I second Greg's wish you'd done proper RC testing in and around the bends prior to straightening.
I noticed in the Initial post you didn't mention the quenching medium or procedure, was this a full submerge and in a 7, 11, or unknown-second quench? Nose down, horizontal, partial or interrupted--and was the blade allowed to stay submerged until cool enough to handle or was it brought back out still at the 200-400 range before tempering.
It could very well be that the twists took place at areas with bad grain borders, causing plastic deformation, and thus without internal structural shift.
I was playing with some hardened 1/16th thick 15n20 one day, just practicing grinds, and keeping the blade cool as I worked--switching from 80grit blaze to 120 and 220 J-flex (Klingspor) and finally a 400 trizact. I put it down for a dinner break only to return and find it bowed--the entire 6" length (3" blade, 3" working handle) was a lovely little arch--maybe an 1/8th, with two twists.
Even though I had not seen any color shift inf the steel while grinding, the reasons for the warped places was fairly obvious--even though I'd been gone for all of maybe an hour and a half, a slight oxide had formed on the surface, the darkest areas of the light brown spots highlighted deep 80 scratches I'd missed--the worst had been face down on the metal work bench--right at the ricasso and deep enough to catch a trocar probe. The warps in the blade were nearly parallel to each other on opposite sides (one closer to the ricasso by a 1/8") although one was significantly deeper at edge and the other at spine, and from the evidence was able to deduce that not only were those deep gouges the fulcrum of the warps, but the weakest spots as they'd been brought above temper, and identified by how the rust smut started to form in those areas whereas the straight sections were still bright and shiny.
My first Thread on BF was on a weird crack I had in 1095--it was 1/16" crack that only formed on one side of the spine, on the opposite side there was no evidence of damage, and breaking the blade only showed fine grain except in that spot. Drove me nuts--along with some of the kind folks who've contributed to this thread--and to no avail--I hadn't simply over cooked it, but the answer came later from a friend who showed me a pic he'd taken the night I'd normalized the blade.
During the final normalization, I'd put the blade down on my anvil with just that tiny spot closest to the edge...and the tip of my tongs.
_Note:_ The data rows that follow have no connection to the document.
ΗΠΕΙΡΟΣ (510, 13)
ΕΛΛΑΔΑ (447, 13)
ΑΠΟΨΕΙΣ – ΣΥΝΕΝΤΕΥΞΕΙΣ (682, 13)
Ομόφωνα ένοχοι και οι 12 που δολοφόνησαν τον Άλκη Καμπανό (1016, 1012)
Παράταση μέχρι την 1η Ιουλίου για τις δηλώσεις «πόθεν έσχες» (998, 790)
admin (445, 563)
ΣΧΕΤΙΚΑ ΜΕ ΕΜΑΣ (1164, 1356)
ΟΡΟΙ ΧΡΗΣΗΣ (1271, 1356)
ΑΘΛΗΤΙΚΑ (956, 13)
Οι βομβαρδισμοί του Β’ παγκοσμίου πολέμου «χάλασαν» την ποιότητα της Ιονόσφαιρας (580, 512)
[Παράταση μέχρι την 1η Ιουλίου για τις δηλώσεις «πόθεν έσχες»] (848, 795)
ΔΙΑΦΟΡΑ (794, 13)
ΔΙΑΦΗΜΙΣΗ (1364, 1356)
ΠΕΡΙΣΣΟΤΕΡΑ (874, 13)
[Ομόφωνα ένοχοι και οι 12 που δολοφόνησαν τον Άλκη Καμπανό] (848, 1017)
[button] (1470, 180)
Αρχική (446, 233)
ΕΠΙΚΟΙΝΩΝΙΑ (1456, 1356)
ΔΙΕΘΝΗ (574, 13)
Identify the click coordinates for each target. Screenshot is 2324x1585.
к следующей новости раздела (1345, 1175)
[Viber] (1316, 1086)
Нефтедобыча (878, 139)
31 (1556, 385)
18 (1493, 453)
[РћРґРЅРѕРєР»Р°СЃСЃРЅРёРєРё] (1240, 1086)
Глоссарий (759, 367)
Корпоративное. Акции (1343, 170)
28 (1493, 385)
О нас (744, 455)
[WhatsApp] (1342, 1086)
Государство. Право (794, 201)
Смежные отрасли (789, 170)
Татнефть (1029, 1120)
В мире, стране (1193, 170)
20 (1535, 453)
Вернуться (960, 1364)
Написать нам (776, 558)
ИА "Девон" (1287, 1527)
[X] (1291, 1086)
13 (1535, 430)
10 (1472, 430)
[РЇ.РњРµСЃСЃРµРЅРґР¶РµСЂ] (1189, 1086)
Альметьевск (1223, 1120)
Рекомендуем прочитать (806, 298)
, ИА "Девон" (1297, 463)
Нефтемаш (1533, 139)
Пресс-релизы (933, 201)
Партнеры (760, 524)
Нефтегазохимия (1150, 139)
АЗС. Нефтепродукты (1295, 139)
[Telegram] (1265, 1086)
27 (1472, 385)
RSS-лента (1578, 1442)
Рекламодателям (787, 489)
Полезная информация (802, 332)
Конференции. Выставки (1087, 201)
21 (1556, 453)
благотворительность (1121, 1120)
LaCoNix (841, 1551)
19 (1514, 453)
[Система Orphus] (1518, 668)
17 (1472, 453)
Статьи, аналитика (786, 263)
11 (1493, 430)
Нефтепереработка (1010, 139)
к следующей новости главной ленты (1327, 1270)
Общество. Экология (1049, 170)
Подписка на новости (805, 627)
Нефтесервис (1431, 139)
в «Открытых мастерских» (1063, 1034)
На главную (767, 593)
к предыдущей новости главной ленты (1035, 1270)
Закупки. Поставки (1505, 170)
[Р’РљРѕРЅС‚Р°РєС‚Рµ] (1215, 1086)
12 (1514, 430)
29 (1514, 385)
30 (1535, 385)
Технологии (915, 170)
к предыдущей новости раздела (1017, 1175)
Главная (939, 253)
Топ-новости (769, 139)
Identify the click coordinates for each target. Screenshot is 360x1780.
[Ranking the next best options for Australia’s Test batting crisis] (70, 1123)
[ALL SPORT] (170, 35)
The opposing side of the spine had cooled with the rest of the blade thanks to the anvil's thermal conductivity, but just that 1/4" gap between the hot tongs and the blade at that vertices was enough to slow down how that exact spot cooled as opposed to the rest of the knife. I had bad grain structure in that one spot, and thanks to the clay coating, arrested resetting that spot as the blade's edge came up to heat...at quench the effect was like two buses colliding head-on. The crumple zone cracked as the steel contracted, think of it like when you whip your head around too fast and get a crick--when the blade got a crick in its "neck" the crack formed where the "muscle" got pinched during contraction.
As a teacher, your scientific method (experimentation set up) is flawed:
The refrig debate is often focused on 5XXX steels, primarily 52100 and 5160, the Chromium and Vanadium content in 01 is significantly different.
You needed at least two more sets of blades to match the ones you made (same grinds and shapes) and went into the freezer--ones for normal HT to be tested as a control, and then ones used as a variable, say one set to go in the refrigerator (not freezer) and another set to be BY cryoed.
To avoid such factors as differential temperatures--such as being laid flat on a surface--you should have them in some sort of rack standing edge up, or hanging--this way nothing can be accused of influencing how they came back to room temp.
How did you check temp in the freezer? Placement and different temp zones are variables that will be questioned and preplanned.
RC checking for edge consistency--if a heel is at 48RC and the tip at 61, plastic deformation can occur without phase shift. Likewise Spine hardness is a factor--if the blades were differentially (edge) quenched, are you sure you didn't autotemper parts of the blade.